*To be done*.
a: In the passage below about May's book, which philosopher does May quote?
b: In the passage below about May's book, list every question posed in the paragraph that begins "But here someone might ask".
** BEGIN Text passage **
Whatever. We live in a meaningless world. Any attempt to ground meaning or morality in anything other than individual whim is doomed to failure.
May's book strikes a middle ground, which makes sense to me. Intuitively, I'm not attracted either to religious absolutism or existential nihilism. And it seems that most reasonable people I know feel the same way.
We just find it difficult to express what that middle ground might be. Which is understandable.
May, a professional philosopher, takes an entire book to do this, and I suspect his conclusions are based on a heck of a lot of personal pondering and interpersonal discussions with friends, colleagues, and many others.
In this post, and likely a few succeeding ones, I'll share my understanding of May's view that a meaningful life is one where "subjective attraction meets objective attractiveness." It is pretty easy to grasp the subjective part; the trick is how objective attractiveness is possible without positing a god or cosmic force that grounds this.
The beliefs and values arise from a community of human beings. Where else could they come from, if the universe is silent and there is no god? May then asks a great question:
But here someone might ask, what justifies the web itself? If we accept or reject certain values based on the web of beliefs a community holds, how do we know the web itself is right? It may be that values aren't arbitrary because they must be justified within the network of other values and practices. But couldn't the entire thing be arbitrary? And if it is, doesn't that, by extension, make each of the values in it arbitrary?
The worry here is that our web of values, founded in our practices, is somehow floating in space. It is unmoored. Without beliefs being anchored somewhere, it could be floating anywhere: that is the arbitrariness of it. If the web is what anchors the values, but the web is unattached, then each of the values still floats free -- not from the web, but along with it.
I loved May's next sentence.
The short response to this worry is this: nothing justifies the web.
Along with what he said after that.
We have arrived at the point where justification comes to an end. In fact, we have arrived at the point where justification must come to an end. We cannot justify the web, the whole, itself. The reason for this is that all justification, all giving of reasons for what one believes, happens inside the web. This is true not only for values but for all of our beliefs.
...The attempt to step outside our current web of beliefs, values, and the practices in which they arise in order to justify the whole is an impossible task. After all, what would even count as a justification for an empirical claim or a value if we need to lay aside everything else we believe? In a case like that, it would be the claim or value itself that would be floating free, unanchored to anything else.
This is freaking brilliant philosophizing. Clear, logical, persuasive. Unless, I guess, one is either a dogmatic religious believer or a whatever nihilist.
Soon after, May quotes the philosopher Ludwig Wittgenstein: "If I have exhausted the justifications, I have reached bedrock and my spade is turned. Then I am inclined to say: 'This is simply what I do.'"
May's next words are my favorite in the entire book. I can't resist quoting them in their entirety.
The image is a striking one, and it is famous in contemporary philosophy. My only quibble with it is that the reference to bedrock suggests that there is hard ground beneath the soil of our practices.
** END Text passage **
** BEGIN Given data **
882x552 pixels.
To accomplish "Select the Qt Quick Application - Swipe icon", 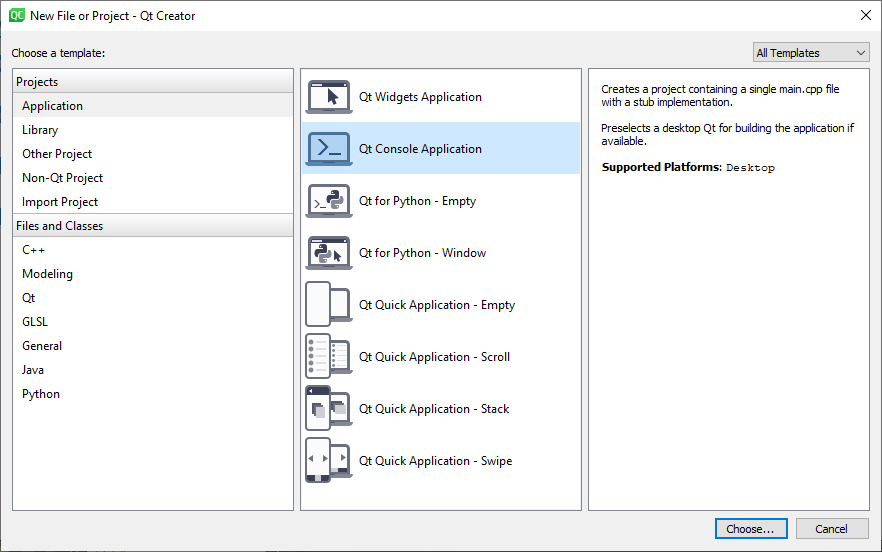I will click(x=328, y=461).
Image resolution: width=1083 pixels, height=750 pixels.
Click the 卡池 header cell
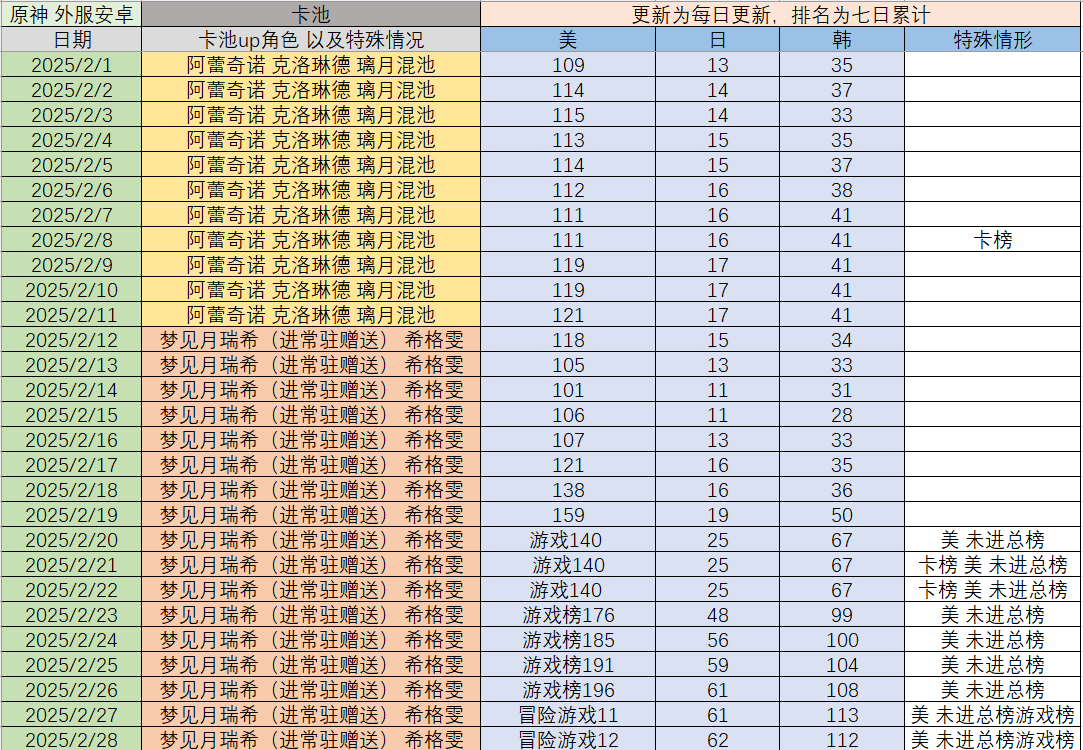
** END Given data **
*Answers to the exercises*.
a: Ludwig Wittgenstein

b:
- But here someone might ask, what justifies the web itself?
- If we accept or reject certain values based on the web of beliefs a community holds, how do we know the web itself is right?
- But couldn't the entire thing be arbitrary?
- And if it is, doesn't that, by extension, make each of the values in it arbitrary?